Question

Write an equation in slope-intercept form for the line that is parallel to the line 6x + 2y = 2 and passes through the point

(-1, 7).

Answer 1

`y=-3x+4`

Explanation:

Hi there!

What we need to know:

• Slope-intercept form:
  `y=mx+b` where m is the slope and b is the y-intercept (the value of y when the line crosses the y-axis)
• Parallel lines have the same slope (m) and different y-intercepts (b)

1) Determine the slope (m)

`6x+2y=2`

Rearrange this equation in slope-intercept form (so it's easier for us to identify the slope)

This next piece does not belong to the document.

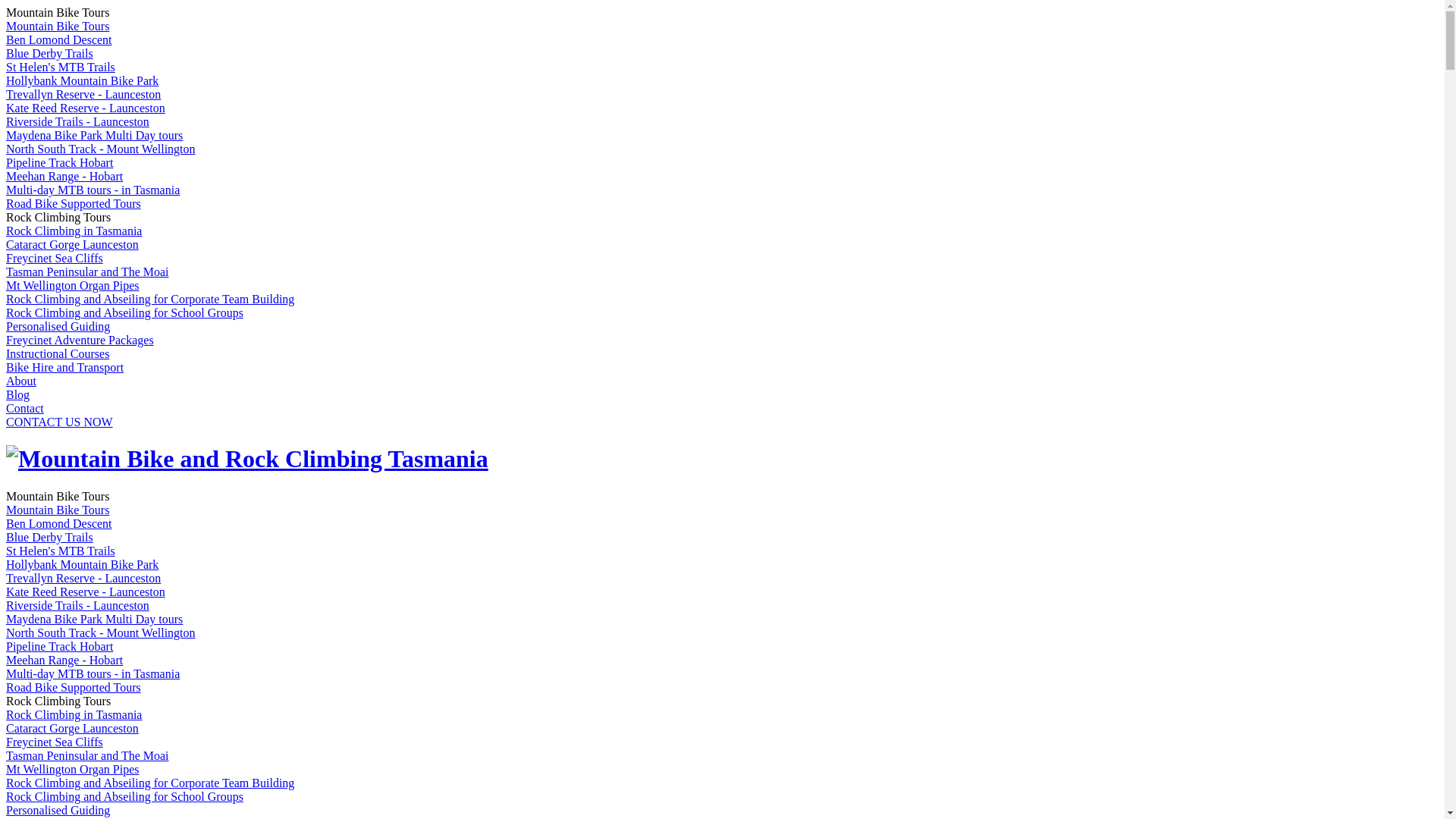  Describe the element at coordinates (77, 121) in the screenshot. I see `'Riverside Trails - Launceston'` at that location.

Subtract 6x from both sides to isolate 2y

`6x+2y-6x=-6x+2\\2y=-6x+2`

Divide both sides by 2 to isolate y

`y=-3x+1`

Now, we can tell clearly that -3 is in the place of m. Therefore, because parallel lines have the same slope, we know that the line we're solving for will also have a slope of -3. Plug this into
`y=mx+b`:

`y=-3x+b`

2) Determine the y-intercept

`y=-3x+b`

Plug in the given point (-1,7)

`7=-3(-1)+b\\7=3+b`

Subtract 3 from both sides

`7-3=3+b-3\\4=b`

Therefore, the y-intercept of the line is 4. Plug this back into
`y=-3x+b`:

`y=-3x+4`

I hope this helps!